Sistem Deteksi Mutu Tomat Secara Real-time Menggunakan Algoritma You Only Look Once (YOLOv7)

  • Isna Ayu Muarofah Universitas Nahdlatul Ulama Sunan Giri
  • Muhammad Jauhar Vikri
  • Ita Aristia Sa’ida


Real-time object detection is a crucial aspect of computer vision. With the increasing prominence of the big data field, it has become easier to gather data from various sources. Over the past few decades, computer vision inspection systems have become essential tools in agricultural operations, and their usage has seen a significant rise. Computer vision automation-based technology in agriculture is increasingly being employed to enhance productivity and efficiency. Tomato is a widely utilized crop commodity, finding applications in food, cosmetics, and pharmaceuticals. Consequently, tomato farming continues to evolve and has become one of the nation's export commodities. YOLO is an algorithm capable of real-time object detection and recognition. In this study, the YOLOv7-tiny architecture, which has lower computational overhead, was utilized. For quality detection of tomatoes, they were categorized into three classes: ripe, unripe, and defective.
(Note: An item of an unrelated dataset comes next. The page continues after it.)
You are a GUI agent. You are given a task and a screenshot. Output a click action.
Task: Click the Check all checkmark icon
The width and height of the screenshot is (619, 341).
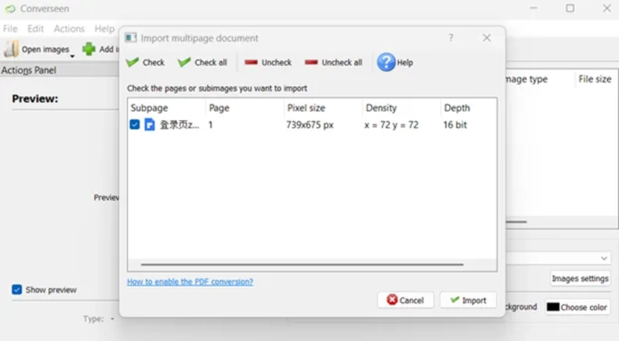pyautogui.click(x=184, y=63)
The trained model yielded a recall score of 0.97, precision of 1.0, a PR-curve of 0.838, and an F1-score of 0.81, indicating that the model learned effectively. The research achieved an accuracy of 90.6% on original images with an average IoU of 0.90 and a detection time of 2.7 seconds. In images with added light disturbance, the average accuracy was 91.2%. Images with reduced light yielded an average accuracy of 92%, while images with blur disturbance had an average accuracy of 78.2%. In real-time testing, ripe tomatoes were detected up to a maximum distance of 90cm, unripe tomatoes at 90cm, and defective tomatoes at 70cm.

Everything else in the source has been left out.